== Input for this task ==
+---+

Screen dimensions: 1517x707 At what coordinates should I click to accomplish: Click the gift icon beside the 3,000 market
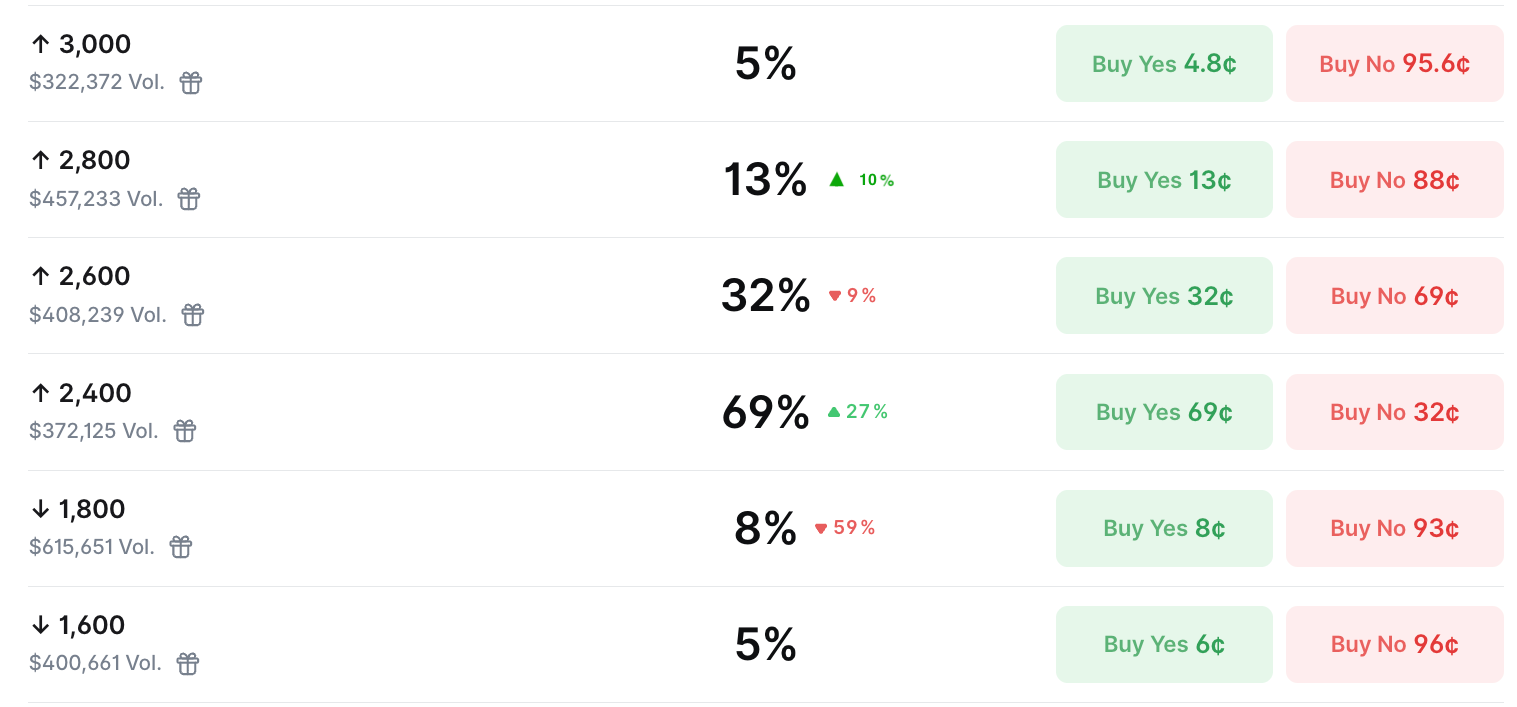click(190, 82)
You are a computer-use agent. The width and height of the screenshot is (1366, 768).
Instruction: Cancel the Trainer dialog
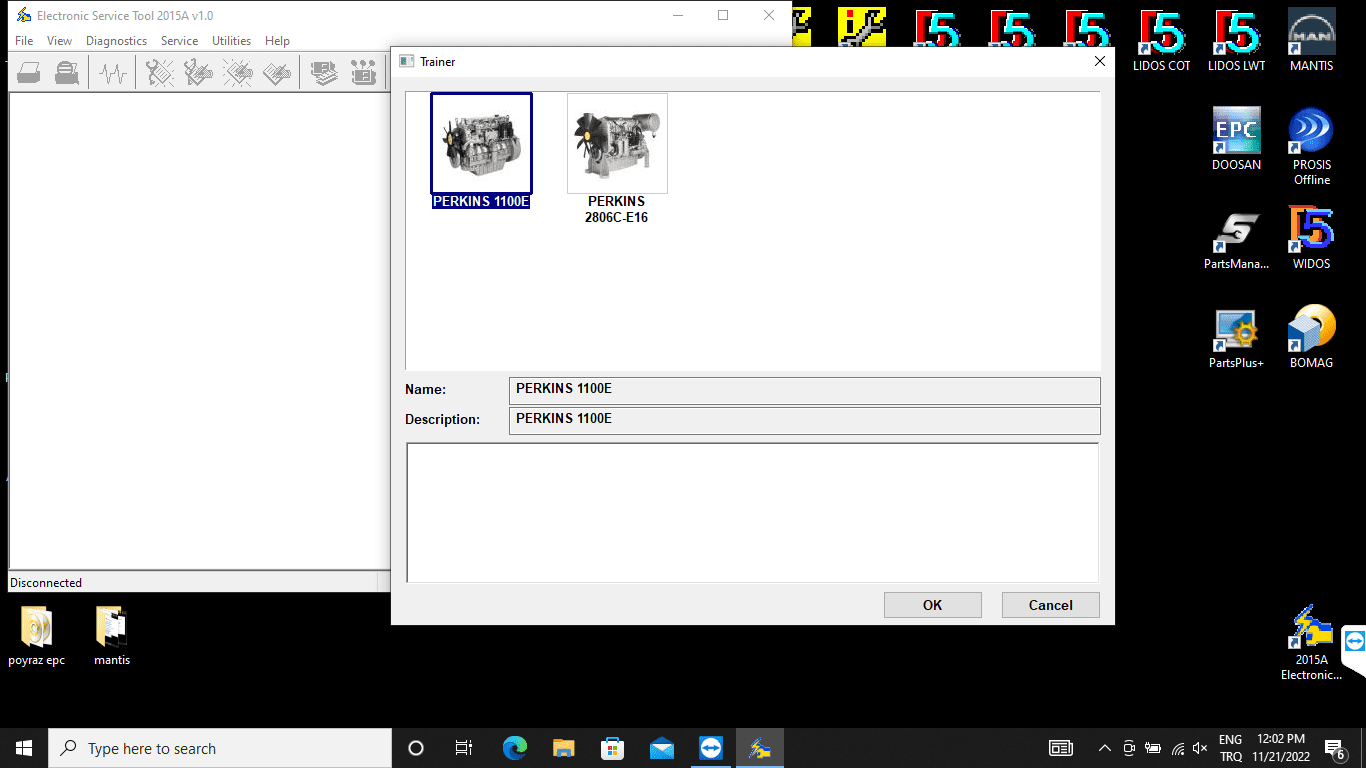(1050, 605)
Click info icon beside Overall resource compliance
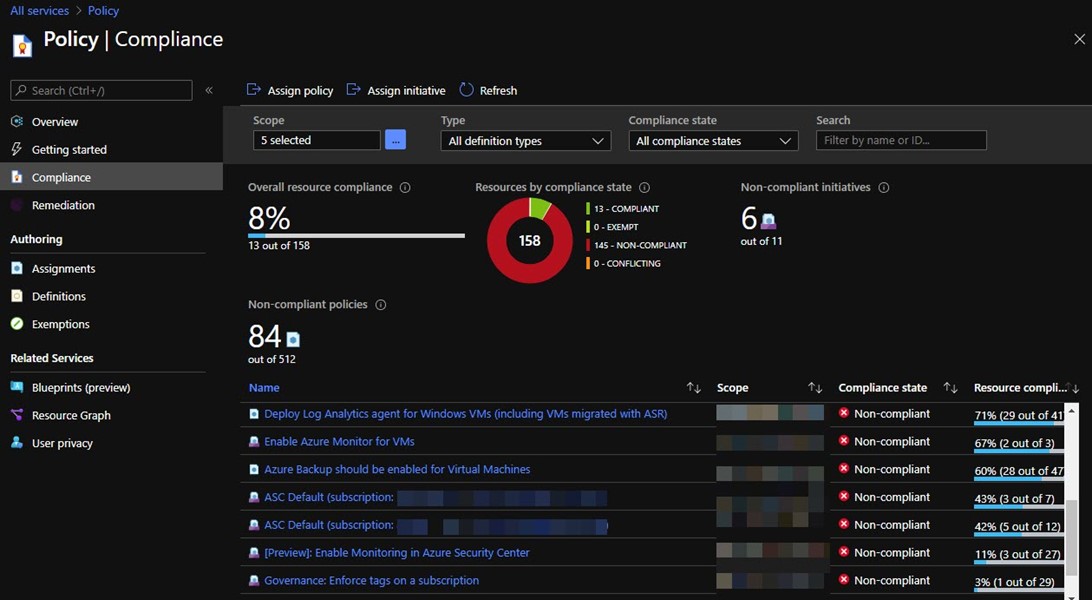This screenshot has width=1092, height=600. pyautogui.click(x=405, y=188)
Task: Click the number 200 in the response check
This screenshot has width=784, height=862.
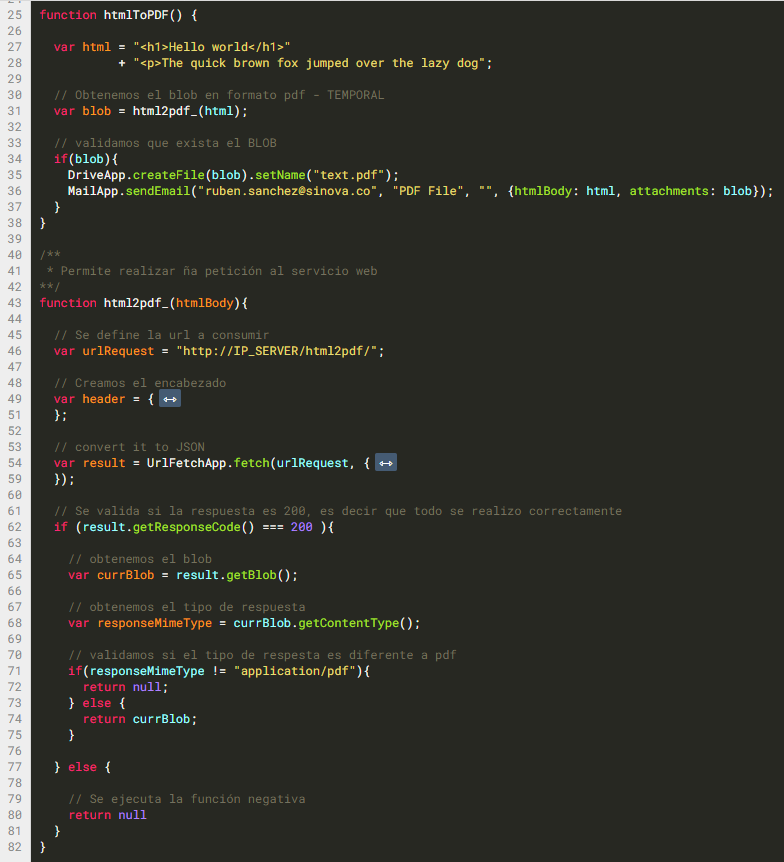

+---+

== Activity ==
Please reproduce only the lines from the one holding "Task: Click the" through the final line of the listing above, both included, with each picture left out.

== Exercise output ==
Task: Click the number 200 in the response check
This screenshot has width=784, height=862.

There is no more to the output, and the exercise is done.